**Entries taken from a collection:**
*****

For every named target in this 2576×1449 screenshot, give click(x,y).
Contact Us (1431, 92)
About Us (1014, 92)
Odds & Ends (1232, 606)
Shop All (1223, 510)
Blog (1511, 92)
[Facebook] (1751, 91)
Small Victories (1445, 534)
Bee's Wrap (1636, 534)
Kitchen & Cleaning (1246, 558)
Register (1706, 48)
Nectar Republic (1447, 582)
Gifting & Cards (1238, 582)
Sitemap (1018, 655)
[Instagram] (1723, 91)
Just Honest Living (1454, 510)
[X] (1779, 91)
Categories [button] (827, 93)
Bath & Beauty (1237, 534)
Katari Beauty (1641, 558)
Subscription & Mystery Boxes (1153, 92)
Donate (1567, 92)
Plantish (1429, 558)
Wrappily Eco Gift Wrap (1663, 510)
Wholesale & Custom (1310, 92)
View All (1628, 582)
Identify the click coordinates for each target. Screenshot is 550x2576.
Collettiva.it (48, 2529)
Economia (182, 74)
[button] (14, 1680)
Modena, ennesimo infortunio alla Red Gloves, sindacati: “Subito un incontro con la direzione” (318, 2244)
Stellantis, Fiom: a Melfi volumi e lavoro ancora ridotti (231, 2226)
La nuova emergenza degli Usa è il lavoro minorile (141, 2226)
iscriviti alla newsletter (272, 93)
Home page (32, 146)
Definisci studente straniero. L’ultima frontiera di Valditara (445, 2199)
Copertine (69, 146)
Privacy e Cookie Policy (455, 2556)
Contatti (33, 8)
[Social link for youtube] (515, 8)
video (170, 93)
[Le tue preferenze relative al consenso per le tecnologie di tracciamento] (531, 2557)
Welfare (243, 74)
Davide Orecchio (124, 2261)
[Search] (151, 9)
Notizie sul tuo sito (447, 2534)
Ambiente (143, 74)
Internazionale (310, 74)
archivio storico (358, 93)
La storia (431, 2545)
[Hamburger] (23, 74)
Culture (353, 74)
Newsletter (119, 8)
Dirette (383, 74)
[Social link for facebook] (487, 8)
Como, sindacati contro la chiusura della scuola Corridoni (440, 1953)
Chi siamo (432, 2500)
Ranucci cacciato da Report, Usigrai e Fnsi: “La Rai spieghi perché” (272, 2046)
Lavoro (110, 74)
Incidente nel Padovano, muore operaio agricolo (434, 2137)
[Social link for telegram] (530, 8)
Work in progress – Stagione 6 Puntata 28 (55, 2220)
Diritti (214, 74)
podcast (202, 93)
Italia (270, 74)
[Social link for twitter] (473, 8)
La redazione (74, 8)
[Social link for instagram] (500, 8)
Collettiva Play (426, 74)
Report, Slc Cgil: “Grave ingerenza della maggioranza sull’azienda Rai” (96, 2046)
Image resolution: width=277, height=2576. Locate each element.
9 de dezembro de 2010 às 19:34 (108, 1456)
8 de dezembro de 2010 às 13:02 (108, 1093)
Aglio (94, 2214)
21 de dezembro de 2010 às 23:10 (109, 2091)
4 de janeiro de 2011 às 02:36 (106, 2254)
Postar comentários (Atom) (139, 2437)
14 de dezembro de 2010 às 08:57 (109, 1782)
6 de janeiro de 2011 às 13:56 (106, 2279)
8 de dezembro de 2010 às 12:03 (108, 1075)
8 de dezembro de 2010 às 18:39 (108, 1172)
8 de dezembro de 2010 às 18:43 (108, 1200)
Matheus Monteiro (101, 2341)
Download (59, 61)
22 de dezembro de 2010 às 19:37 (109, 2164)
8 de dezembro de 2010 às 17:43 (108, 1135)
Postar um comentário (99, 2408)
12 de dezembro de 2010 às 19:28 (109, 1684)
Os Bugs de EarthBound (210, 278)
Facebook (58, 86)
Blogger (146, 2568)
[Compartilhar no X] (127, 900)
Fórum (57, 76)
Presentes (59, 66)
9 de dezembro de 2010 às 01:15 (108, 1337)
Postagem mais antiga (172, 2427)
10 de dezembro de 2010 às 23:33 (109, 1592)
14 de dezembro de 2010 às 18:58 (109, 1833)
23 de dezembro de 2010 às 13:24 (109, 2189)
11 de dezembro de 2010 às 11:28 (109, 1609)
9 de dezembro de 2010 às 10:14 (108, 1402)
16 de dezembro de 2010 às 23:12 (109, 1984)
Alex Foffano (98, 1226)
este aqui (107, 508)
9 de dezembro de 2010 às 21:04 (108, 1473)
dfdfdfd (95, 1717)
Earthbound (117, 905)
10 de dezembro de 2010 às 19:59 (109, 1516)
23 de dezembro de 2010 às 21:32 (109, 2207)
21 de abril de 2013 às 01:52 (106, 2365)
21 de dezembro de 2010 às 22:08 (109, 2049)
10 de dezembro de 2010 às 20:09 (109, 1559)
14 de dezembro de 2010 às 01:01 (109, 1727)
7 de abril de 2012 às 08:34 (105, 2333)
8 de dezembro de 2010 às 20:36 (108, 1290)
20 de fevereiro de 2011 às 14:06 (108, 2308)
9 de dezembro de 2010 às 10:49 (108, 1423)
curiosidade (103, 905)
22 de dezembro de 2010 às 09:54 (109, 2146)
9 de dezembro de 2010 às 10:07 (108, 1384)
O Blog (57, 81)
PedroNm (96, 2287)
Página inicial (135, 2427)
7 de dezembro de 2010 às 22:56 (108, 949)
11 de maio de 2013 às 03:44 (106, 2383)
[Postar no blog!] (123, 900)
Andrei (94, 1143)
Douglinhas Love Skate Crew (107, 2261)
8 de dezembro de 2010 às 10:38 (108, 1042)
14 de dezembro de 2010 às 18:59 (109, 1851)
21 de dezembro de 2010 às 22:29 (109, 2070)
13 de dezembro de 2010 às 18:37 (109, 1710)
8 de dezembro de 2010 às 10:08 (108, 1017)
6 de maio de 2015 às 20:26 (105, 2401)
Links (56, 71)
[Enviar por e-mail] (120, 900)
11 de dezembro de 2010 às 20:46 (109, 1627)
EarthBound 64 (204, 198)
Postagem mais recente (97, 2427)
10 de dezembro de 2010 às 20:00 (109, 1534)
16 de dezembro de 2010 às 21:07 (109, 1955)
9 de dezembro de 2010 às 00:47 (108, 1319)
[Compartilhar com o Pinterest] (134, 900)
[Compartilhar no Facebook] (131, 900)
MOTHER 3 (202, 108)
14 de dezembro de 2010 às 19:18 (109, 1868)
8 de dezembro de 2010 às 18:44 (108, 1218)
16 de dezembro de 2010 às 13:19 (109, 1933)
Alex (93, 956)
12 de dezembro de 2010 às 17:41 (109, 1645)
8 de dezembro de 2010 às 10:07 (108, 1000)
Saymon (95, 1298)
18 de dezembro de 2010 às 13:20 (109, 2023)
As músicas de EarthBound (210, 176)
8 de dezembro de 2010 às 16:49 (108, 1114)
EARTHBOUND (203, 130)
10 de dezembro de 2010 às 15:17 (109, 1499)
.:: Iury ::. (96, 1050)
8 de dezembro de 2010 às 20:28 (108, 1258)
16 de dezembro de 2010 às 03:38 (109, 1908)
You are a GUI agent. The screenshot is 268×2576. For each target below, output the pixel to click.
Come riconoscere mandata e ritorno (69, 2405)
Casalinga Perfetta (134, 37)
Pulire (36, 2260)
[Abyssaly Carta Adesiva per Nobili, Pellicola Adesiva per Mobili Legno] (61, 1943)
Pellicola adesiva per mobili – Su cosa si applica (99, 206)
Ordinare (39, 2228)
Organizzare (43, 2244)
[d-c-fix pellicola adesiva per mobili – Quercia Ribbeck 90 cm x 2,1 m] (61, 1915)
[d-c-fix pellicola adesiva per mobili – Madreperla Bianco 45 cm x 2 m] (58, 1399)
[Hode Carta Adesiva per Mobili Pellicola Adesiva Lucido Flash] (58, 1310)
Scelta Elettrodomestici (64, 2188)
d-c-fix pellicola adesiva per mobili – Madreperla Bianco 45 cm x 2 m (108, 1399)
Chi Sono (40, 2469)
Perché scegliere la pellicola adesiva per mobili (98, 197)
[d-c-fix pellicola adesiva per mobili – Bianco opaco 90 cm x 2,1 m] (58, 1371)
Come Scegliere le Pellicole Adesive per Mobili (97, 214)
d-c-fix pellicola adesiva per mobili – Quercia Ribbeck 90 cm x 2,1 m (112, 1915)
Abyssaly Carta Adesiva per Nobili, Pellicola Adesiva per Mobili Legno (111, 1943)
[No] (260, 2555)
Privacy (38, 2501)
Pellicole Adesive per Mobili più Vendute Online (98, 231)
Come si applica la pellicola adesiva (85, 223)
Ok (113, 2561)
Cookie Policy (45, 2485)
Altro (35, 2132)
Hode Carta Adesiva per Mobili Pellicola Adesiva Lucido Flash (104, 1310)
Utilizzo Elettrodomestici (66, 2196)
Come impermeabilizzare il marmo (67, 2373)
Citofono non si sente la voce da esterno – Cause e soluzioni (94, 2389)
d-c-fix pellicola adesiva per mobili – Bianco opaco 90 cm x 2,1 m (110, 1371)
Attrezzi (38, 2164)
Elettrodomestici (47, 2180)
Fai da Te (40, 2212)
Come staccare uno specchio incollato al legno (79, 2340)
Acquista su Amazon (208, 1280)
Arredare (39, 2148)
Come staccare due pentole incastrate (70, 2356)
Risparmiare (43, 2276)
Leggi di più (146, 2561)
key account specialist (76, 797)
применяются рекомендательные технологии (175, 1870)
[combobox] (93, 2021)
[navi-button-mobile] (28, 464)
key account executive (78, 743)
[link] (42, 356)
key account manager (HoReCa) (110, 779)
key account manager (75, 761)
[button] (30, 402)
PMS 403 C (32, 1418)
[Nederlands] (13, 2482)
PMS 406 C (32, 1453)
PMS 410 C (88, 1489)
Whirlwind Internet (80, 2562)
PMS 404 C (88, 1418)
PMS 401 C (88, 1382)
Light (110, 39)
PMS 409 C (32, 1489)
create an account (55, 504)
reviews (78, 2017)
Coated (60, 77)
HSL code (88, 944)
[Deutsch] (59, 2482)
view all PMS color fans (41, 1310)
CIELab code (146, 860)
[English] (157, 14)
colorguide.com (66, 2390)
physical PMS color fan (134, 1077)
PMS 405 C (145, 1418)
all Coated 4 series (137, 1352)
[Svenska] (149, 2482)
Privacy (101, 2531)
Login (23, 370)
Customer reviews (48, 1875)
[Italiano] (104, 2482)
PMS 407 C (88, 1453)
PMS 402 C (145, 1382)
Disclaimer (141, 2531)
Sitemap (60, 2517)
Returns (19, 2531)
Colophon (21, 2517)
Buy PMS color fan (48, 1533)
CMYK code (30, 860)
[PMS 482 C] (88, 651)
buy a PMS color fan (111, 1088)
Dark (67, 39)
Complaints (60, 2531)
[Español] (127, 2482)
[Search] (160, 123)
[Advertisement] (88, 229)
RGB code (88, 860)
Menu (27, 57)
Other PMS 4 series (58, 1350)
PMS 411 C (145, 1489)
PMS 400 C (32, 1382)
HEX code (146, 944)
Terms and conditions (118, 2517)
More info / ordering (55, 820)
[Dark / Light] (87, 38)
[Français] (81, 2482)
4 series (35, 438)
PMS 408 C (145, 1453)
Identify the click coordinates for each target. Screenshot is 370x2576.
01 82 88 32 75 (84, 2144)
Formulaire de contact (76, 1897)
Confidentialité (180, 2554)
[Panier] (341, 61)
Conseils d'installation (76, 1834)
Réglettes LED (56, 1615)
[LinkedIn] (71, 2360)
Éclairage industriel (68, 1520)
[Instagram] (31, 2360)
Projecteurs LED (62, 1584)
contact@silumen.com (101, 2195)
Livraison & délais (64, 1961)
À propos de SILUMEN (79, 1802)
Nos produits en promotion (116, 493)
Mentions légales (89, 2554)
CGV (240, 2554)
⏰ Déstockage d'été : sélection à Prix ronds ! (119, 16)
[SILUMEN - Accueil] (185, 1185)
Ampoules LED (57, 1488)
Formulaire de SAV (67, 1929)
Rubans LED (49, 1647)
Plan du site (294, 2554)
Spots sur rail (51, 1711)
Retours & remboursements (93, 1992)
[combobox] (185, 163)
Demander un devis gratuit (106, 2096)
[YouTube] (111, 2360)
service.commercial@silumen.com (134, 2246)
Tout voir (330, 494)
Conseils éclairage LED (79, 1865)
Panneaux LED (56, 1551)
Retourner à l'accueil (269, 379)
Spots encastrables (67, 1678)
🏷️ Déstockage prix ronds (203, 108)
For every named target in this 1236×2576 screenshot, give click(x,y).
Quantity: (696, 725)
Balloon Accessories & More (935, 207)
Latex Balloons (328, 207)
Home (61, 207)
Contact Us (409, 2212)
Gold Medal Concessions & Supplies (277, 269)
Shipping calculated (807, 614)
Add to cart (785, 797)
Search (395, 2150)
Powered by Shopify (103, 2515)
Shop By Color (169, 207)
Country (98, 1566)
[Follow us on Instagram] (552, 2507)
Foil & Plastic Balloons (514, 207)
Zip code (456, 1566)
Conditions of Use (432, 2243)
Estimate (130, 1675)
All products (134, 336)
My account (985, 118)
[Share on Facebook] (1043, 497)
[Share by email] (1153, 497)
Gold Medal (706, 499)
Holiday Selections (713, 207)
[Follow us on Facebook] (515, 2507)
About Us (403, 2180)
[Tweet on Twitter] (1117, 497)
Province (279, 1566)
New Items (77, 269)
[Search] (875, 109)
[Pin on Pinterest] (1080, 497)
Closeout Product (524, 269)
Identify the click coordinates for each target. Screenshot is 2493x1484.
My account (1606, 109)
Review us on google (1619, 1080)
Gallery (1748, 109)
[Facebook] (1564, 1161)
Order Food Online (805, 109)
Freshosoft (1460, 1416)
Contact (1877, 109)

*****

**PROBLEM TO WORK ON:** Write out every line from the entries where "Compartilhar" appears.

**YOUR RESPONSE:**
[Compartilhar no X] (127, 900)
[Compartilhar com o Pinterest] (134, 900)
[Compartilhar no Facebook] (131, 900)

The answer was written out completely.